The first minister said people “should still be staying home most of the time and meeting fewer people than you normally would”.

While “very encouraging progress” was being made, she said that “sticking with this for a bit longer really does matter”.

She said: “These painful but necessary sacrifices have brought us to where we are today, with this virus in retreat. It is in retreat, but it is not gone.

“This is such a critical junction in our battle against this virus. We will either keep beating it back, or give it a chance to roar back with a vengeance.”

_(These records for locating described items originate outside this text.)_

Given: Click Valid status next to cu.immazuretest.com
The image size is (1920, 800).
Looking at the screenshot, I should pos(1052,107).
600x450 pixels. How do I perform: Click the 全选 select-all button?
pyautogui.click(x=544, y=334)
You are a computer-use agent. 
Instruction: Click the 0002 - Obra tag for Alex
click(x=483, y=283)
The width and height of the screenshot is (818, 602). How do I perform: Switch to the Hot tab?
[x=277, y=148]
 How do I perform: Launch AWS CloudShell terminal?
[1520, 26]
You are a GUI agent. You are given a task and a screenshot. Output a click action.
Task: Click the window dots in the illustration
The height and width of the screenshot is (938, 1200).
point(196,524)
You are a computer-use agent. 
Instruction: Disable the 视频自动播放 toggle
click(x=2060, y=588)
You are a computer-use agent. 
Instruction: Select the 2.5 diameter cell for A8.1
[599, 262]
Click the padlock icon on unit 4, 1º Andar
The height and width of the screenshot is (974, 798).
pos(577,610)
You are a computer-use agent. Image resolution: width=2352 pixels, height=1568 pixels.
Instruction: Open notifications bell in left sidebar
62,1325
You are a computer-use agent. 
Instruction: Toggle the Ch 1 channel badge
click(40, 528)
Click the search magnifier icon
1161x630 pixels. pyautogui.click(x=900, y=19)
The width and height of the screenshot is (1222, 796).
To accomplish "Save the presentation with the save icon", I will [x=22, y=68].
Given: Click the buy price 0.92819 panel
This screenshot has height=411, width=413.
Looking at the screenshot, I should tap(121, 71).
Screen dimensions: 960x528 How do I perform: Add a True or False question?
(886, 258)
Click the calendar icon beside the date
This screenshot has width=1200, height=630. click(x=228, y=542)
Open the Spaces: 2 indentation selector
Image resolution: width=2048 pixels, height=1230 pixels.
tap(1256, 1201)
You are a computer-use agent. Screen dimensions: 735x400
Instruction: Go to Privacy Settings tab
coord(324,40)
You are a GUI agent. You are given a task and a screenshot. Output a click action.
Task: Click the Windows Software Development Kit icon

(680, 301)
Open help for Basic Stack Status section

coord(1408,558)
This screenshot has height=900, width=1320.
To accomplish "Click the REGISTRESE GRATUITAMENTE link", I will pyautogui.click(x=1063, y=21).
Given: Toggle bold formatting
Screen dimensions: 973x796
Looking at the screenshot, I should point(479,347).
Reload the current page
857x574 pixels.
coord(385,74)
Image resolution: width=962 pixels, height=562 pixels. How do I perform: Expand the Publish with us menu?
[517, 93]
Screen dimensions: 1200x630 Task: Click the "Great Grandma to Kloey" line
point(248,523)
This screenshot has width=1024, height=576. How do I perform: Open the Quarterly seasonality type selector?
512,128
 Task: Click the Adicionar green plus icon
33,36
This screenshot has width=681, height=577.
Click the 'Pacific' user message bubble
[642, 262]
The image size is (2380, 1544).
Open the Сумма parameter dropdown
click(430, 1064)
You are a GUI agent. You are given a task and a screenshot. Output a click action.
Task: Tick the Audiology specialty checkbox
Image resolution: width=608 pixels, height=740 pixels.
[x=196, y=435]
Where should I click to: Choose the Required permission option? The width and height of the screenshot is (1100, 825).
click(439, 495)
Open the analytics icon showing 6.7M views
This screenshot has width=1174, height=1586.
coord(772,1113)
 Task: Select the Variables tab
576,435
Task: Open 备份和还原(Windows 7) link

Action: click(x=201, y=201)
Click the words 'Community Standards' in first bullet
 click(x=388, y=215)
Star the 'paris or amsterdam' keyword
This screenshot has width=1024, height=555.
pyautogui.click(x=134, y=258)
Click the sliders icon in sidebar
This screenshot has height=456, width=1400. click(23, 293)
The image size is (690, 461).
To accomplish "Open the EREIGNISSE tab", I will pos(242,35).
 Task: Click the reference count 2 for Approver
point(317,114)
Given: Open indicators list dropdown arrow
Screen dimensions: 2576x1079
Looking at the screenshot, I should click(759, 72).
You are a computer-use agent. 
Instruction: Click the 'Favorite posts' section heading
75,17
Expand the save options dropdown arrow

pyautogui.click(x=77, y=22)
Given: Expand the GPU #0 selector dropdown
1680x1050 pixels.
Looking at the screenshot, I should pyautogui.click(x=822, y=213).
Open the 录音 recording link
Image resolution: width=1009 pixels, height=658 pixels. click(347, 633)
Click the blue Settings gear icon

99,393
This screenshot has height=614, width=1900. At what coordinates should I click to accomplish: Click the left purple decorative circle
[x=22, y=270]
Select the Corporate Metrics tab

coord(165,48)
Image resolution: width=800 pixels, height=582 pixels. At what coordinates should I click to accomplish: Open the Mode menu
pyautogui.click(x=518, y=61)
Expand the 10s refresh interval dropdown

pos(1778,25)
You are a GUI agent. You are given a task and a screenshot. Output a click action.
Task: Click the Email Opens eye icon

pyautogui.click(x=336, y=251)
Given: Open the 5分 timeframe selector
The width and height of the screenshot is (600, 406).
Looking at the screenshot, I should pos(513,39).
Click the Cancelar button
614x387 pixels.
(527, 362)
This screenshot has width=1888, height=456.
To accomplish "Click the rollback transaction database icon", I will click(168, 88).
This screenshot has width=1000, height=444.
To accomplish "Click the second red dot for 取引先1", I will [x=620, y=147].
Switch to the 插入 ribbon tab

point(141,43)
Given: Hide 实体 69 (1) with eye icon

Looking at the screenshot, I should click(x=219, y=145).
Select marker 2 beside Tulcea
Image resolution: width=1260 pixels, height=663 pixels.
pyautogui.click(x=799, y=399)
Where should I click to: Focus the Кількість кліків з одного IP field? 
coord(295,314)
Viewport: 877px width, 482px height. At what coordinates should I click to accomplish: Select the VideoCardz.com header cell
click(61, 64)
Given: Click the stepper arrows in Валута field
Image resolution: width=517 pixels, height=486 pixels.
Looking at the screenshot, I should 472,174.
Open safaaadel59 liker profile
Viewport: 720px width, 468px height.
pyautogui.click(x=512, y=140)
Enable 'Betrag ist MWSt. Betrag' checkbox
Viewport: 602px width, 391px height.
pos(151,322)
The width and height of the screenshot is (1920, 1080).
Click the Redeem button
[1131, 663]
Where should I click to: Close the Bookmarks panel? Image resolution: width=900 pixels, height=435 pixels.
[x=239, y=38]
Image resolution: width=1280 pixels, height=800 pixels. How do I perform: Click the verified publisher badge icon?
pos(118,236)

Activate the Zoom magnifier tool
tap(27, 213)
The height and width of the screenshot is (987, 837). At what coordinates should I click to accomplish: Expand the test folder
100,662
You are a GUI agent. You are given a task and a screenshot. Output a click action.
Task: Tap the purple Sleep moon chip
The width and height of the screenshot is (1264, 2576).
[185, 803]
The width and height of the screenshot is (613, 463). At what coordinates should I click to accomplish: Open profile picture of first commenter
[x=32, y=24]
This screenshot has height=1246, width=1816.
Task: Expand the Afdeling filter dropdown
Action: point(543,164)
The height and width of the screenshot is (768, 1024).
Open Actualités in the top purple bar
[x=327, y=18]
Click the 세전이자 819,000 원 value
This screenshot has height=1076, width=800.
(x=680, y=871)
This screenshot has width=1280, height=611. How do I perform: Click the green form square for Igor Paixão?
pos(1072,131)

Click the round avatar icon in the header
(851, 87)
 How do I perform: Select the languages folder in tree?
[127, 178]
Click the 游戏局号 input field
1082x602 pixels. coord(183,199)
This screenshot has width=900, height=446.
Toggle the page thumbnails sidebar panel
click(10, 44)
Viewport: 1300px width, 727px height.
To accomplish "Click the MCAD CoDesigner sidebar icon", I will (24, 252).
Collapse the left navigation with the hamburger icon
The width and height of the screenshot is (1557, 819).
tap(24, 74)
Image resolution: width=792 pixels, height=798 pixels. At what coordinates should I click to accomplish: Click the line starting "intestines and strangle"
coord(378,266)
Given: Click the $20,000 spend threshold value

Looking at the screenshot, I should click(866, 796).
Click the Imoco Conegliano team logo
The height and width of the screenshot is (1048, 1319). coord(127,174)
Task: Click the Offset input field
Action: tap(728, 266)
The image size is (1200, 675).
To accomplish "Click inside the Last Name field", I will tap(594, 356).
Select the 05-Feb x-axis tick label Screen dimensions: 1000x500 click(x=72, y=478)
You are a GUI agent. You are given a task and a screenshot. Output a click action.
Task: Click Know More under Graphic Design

The route map for easing lockdown

The Scottish government has identified four phases for easing the restrictions:

Phase 1: Virus not yet contained but cases are falling. From 28 May you should be able to meet another household outside in small numbers. Sunbathing is allowed, along with some outdoor activities like golf and fishing. Garden centres and drive-through takeaways can reopen, some outdoor work can resume, and childminding services can begin.

Phase 2: Virus controlled. You can meet larger groups outdoors, and meet another household indoors. Construction, factories, warehouses, laboratories and small shops can resume work. Playgrounds and sports courts can reopen, and professional sport can begin again.

Phase 3: Virus suppressed. You can meet people from more than one household indoors. Non-essential offices would reopen, along with gyms, museums, libraries, cinemas, larger shops, pubs, restaurants, hairdressers and dentists. Live events could take place with restricted numbers and physical distancing restrictions. Schools should reopen from 11 August.

Phase 4: Virus no longer a significant threat. University and college campuses can reopen in full, mass gatherings are allowed. All workplaces open and public transport is back at full capacity.